ACTION ITEM A
Reproduce part of the passage on the Open Prosthetics Project below word for word. Begin at the words "That's why Kuniholm" and stop after "for $150 each.".
ACTION ITEM B
Answer these questions using the passage on the Open Prosthetics Project below.
(i) What price does the group aim to reach for each mass-produced OPP T-Hook?
(ii) What did John Bergmann use to activate the fingers of his LEGO hand?
(iii) What material was the 3D model from the rapid prototyping service made of?
ACTION ITEM C
Write the next part of the passage on the Open Prosthetics Project below, starting after its last sentence.

SELECTED TEXT Start Marker

That's why Kuniholm and his colleagues at Tackle Design have launched a prosthetics project of their own, based on the open source model of computer software development. Members of the far-flung Open Prosthetics Project (OPP) contribute their time to the goal of crafting affordable arm prostheses, including an improvement on the tried-and-true Trautman hook. Their goal is to mass produce an improved design, called the OPP T-Hook, for $150 each.
Kuniholm and members of OPP began by reverse engineering an old Trautman hook to create computer- aided design models of the three main parts. They then e-mailed the newly created design to a rapid prototyping service, which sent them back a 3D model made of composites. That enabled the team to test the parts for fit and movement before ordering metal prototypes for real- world testing by OPP members. Meanwhile, one enterprising OPP member, John Bergmann, went to work on a mechatronic hand of his own design made of LEGOs. The advantage of LEGOs? They're inexpensive, easy to come by, and offer lots of flexibility for building prototypes. To activate the fingers, Bergmann turned to ordinary zip ties, serving the same function as tendons in a natural hand. Next steps for other OPP members: developing an actuation system (motors) and a low-cost control system for the LEGO prototype. Even with all these good ideas flowing into the project, however, OPP has so far had a hard time finding commercial partners to take its design work into production. As in times past, the market represented by the relatively small number of amputees does not promote innovation.

SELECTED TEXT End Marker
RECORDED DATA Start Marker

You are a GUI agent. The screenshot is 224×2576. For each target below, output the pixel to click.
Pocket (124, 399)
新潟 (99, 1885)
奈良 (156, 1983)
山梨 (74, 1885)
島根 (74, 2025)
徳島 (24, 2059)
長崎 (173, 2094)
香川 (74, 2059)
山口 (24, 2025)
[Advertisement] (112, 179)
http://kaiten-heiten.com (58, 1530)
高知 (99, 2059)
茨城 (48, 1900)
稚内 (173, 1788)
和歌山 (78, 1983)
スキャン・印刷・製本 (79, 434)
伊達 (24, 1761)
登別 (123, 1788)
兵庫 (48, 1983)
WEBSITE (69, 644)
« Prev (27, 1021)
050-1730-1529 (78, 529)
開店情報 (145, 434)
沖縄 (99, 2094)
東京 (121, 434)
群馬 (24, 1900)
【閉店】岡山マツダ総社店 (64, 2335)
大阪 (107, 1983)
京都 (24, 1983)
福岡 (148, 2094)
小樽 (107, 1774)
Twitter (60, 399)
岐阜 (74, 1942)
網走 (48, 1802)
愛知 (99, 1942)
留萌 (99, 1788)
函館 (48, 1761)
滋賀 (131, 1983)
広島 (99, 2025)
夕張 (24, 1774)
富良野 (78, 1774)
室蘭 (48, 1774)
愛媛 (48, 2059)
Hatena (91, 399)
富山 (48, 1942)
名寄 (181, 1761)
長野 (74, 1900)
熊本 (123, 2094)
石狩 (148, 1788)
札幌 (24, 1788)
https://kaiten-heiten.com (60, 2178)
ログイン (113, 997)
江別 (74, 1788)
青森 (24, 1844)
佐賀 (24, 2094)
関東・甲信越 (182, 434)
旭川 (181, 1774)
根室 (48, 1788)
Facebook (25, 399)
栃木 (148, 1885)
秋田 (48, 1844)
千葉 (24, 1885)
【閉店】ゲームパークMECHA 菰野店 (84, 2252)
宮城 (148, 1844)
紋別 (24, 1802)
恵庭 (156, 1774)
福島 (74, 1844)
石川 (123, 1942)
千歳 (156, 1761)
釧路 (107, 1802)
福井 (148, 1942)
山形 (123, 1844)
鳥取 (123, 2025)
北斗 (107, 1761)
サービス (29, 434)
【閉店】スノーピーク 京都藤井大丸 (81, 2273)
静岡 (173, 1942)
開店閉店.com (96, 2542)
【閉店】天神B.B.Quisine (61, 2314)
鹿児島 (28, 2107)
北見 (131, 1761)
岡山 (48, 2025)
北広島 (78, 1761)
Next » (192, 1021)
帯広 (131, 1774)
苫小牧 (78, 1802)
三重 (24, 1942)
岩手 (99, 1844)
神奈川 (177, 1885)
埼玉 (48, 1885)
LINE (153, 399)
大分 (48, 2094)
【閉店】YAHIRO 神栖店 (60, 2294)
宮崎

RECORDED DATA End Marker

ANSWER SPACE A
That's why Kuniholm and his colleagues at Tackle Design have launched a prosthetics project of their own, based on the open source model of computer software development. Members of the far-flung Open Prosthetics Project (OPP) contribute their time to the goal of crafting affordable arm prostheses, including an improvement on the tried-and-true Trautman hook. Their goal is to mass produce an improved design, called the OPP T-Hook, for $150 each.

ANSWER SPACE B
(i) $150 each.
(ii) Ordinary zip ties.
(iii) Composites.

ANSWER SPACE C
Still, the unprecedented combination of a big government project expressly designed to drive major innovation in the marketplace and a cohesive community of dedicated amateur craftspeople working on affordable, low-tech solutions seems destined to advance prosthetics as never before. Whether advancement will come rapidly enough to suit young and understandably impatient amputees such as Kuniholm is another matter. This hit home for him in a very personal way as the APL Revolutionizing Prosthetics project wound toward its conclusion at the end of 2009 with funding for only two prototypes. Both of the prototypes are left arms—not the right one that he had hoped to test drive.